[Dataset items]

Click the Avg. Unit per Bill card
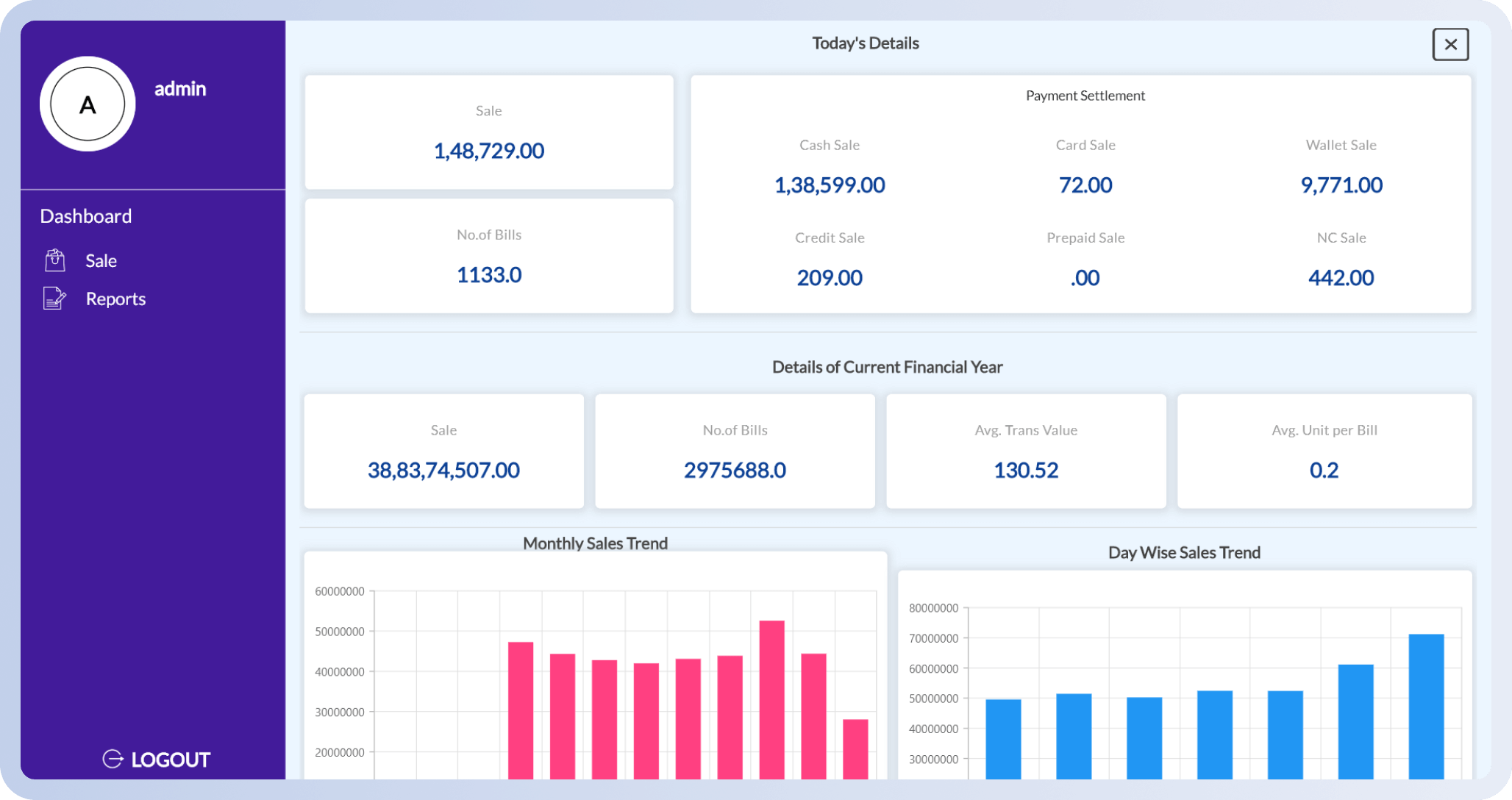 pyautogui.click(x=1324, y=451)
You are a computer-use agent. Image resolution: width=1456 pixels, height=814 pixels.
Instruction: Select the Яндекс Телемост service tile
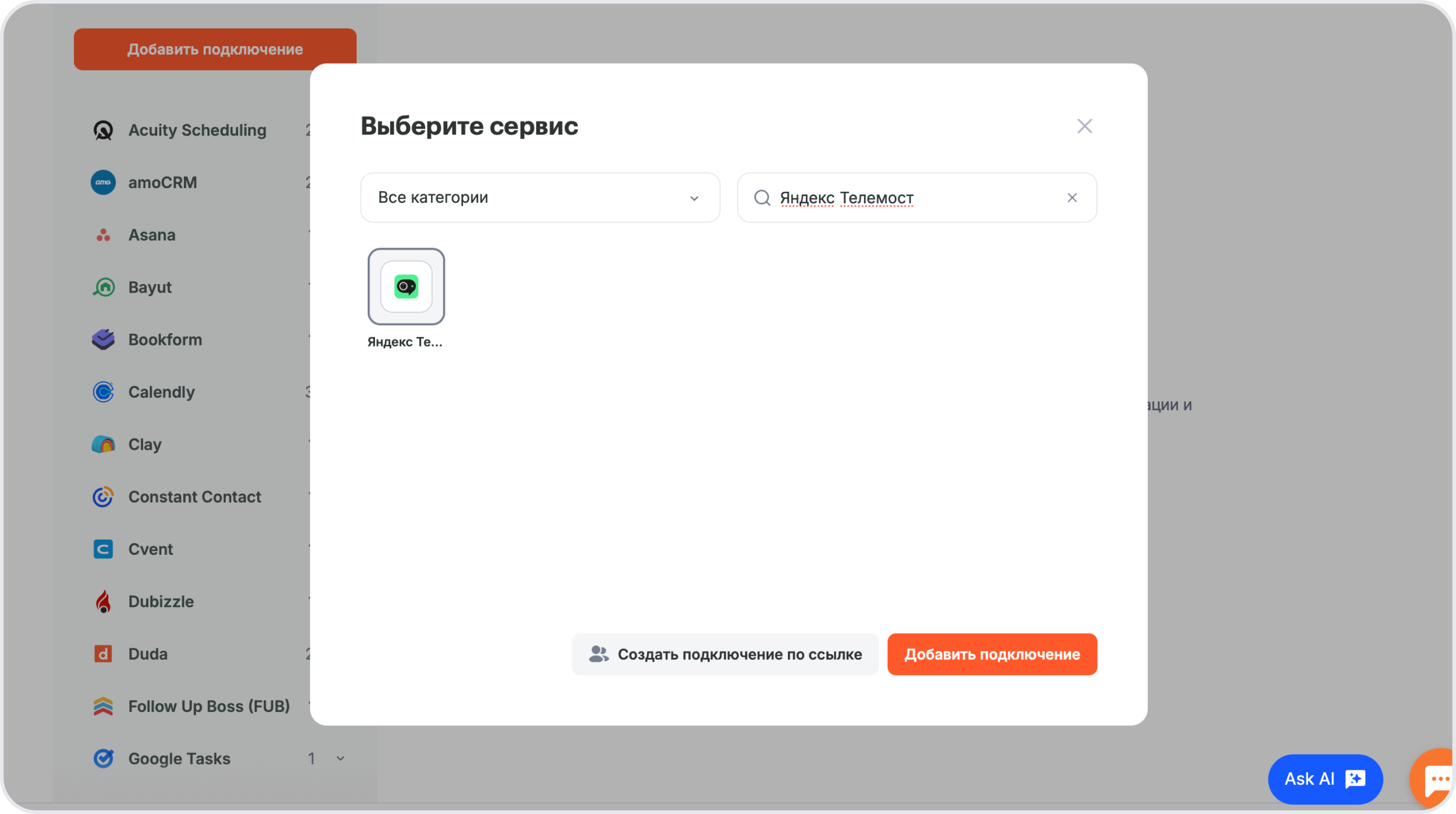pyautogui.click(x=406, y=287)
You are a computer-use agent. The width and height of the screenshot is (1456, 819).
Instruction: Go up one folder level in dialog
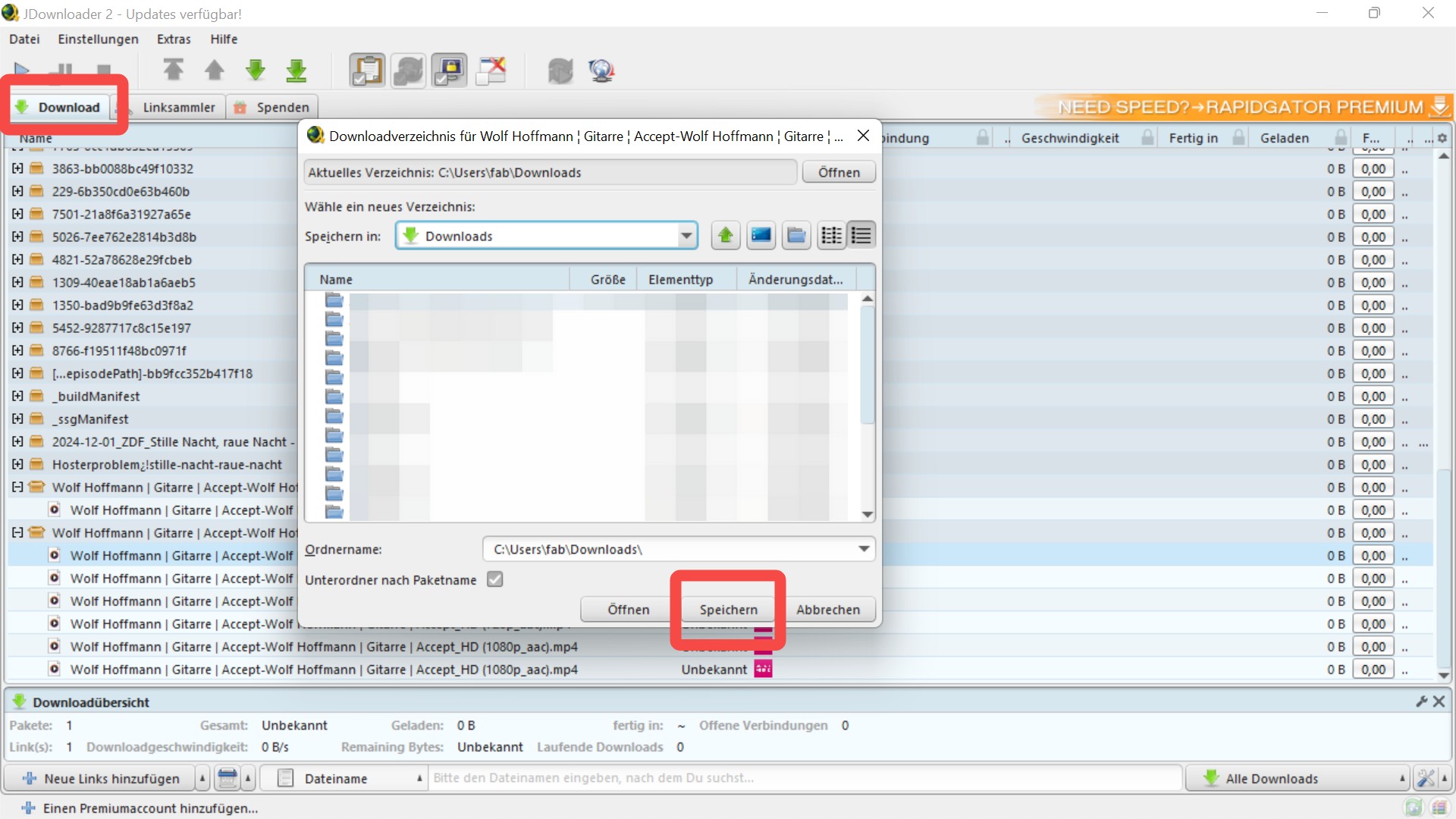point(726,236)
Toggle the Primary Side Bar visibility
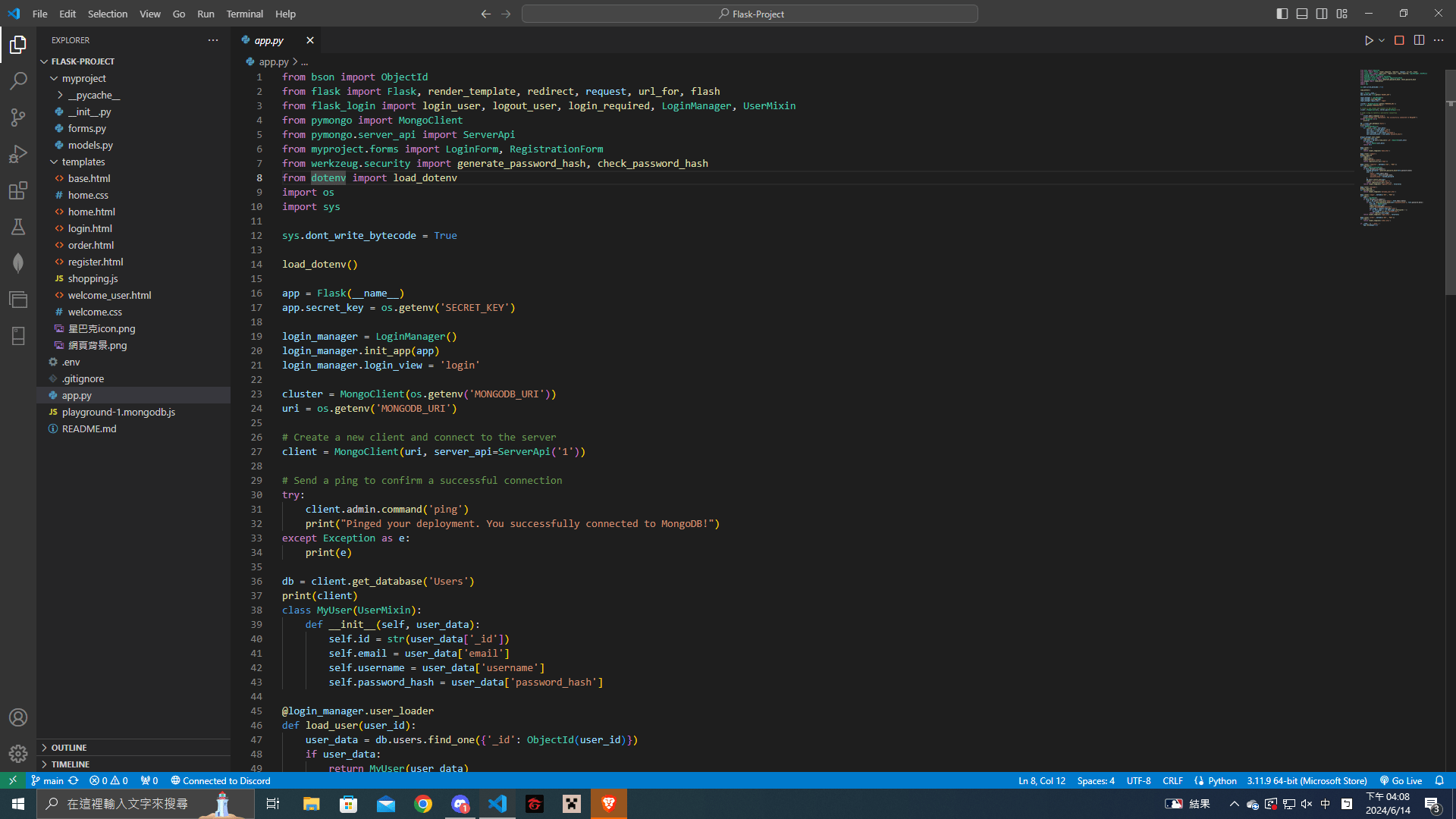1456x819 pixels. coord(1282,14)
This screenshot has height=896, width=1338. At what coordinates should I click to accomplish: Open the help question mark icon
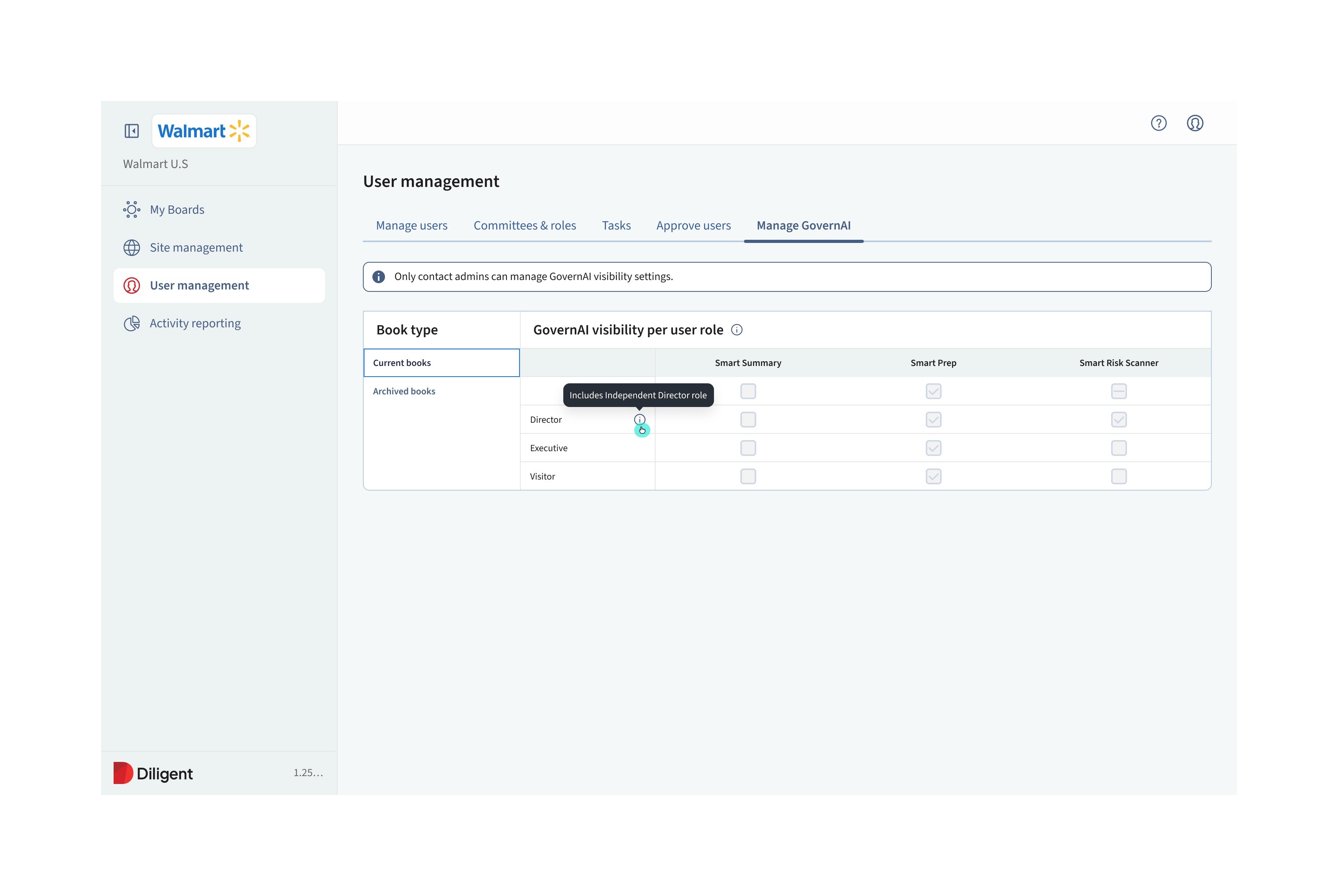coord(1158,123)

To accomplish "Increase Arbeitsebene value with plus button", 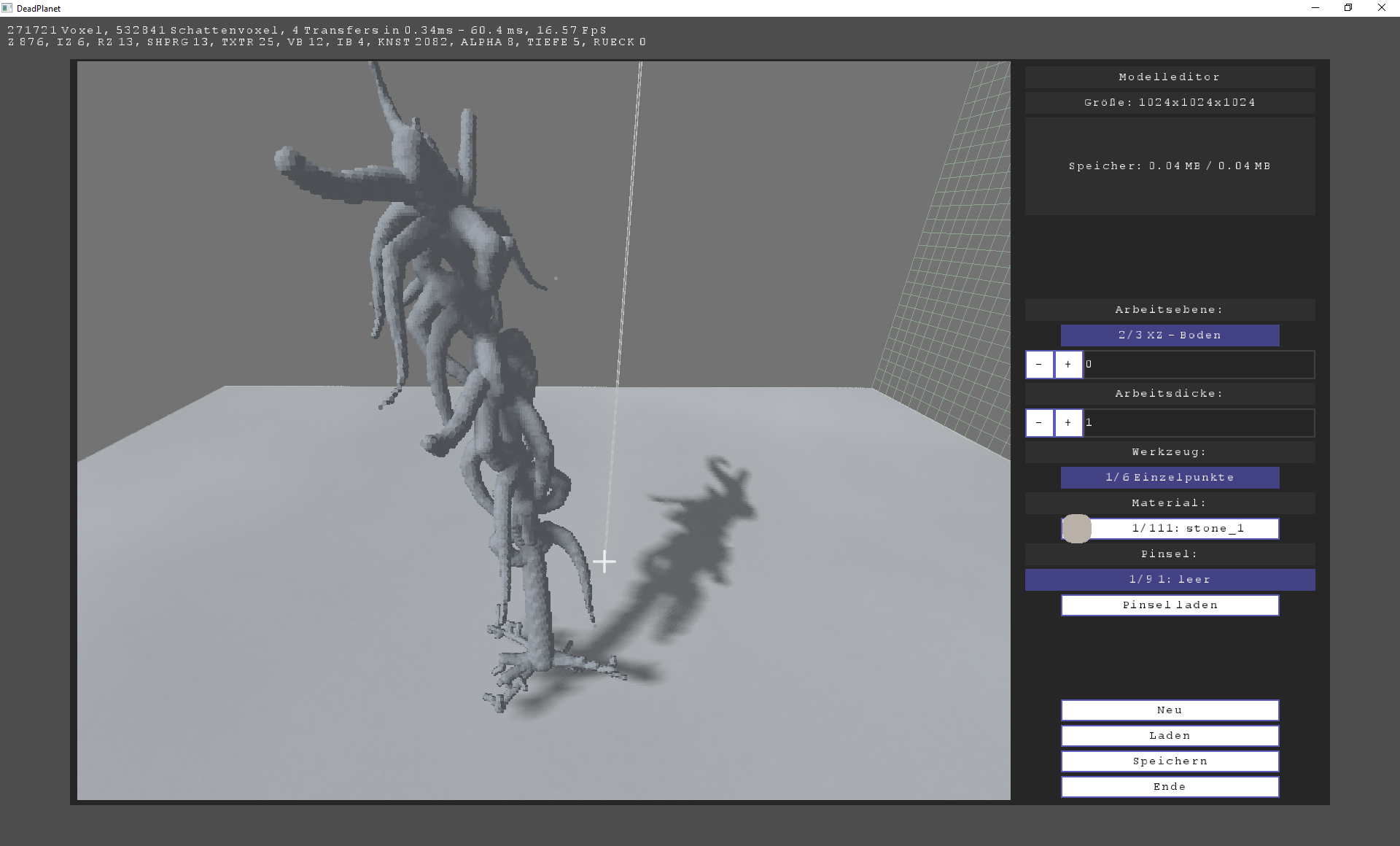I will [x=1068, y=365].
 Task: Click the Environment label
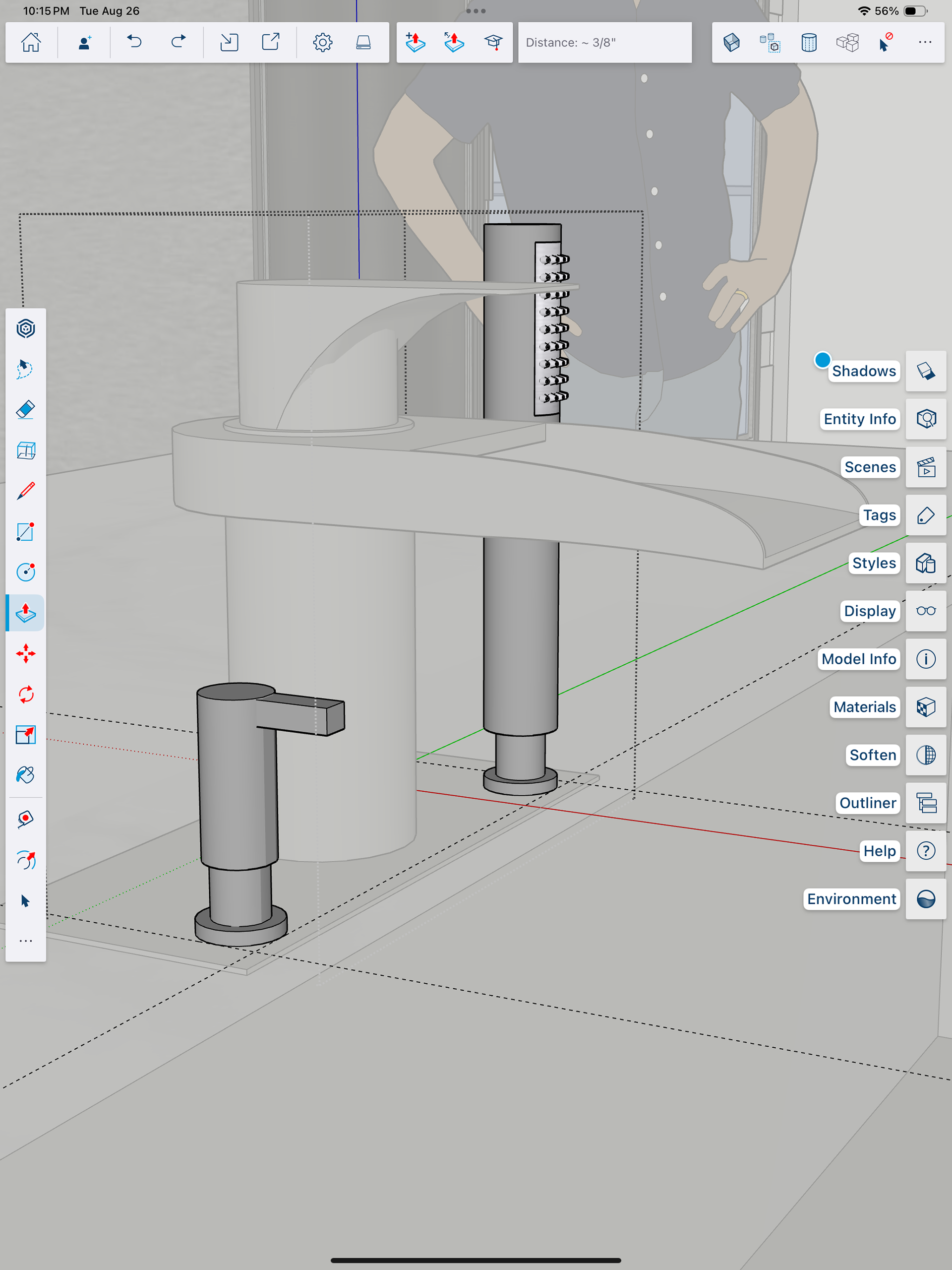[x=851, y=898]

§ **Goal of the exercise**
Copy the lines that hold the word "agent". Take them from the records above.

§ **Exercise solution**
You are a computer-use agent. Image resolution: width=1456 pixels, height=814 pixels.
You are a computer-use agent. The width and height of the screenshot is (1456, 819).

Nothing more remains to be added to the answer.